Musclé par cette trouvaille, le film déploie une panoplie d’atouts. La mécanique narrative impeccable s’accompagne de dialogues finement ciselés ou d’analyses psychologiques délicates dignes de la plus haute littérature (NDLA : Ophuls adapte un court roman de Louise de Vilmorin et Marcel Achard a retravaillé les répliques). Ces aspirations classiques annonceraient un Rohmer si elles n’étaient rehaussées par un génie cinématographique pur : la caméra, fuyant le plan fixe pour le mouvement, rend compte d’une vision du monde qui met la vie et sa versatilité, ses mille et une contradictions au centre de tout.

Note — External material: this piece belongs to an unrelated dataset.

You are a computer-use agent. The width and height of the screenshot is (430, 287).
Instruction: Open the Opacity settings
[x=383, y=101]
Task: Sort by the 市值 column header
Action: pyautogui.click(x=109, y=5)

Mise en abyme encore et encore. Car cette agitation, à l’encontre d’une approche méditative, est en adéquation totale avec son sujet : la description d’une coquette qui passe d’un bal à un concert, dans un divertissement permanent. Ce qui renvoie à la haine de soi pascalienne, à l’impossibilité du repos, qui permettrait pourtant de s’affronter pour penser, se penser, avec ce danger, qui effraie la médiocrité qui est en nous, que la remise en question implique la possibilité d’une rupture et menace ainsi le confort des habitudes et du connu.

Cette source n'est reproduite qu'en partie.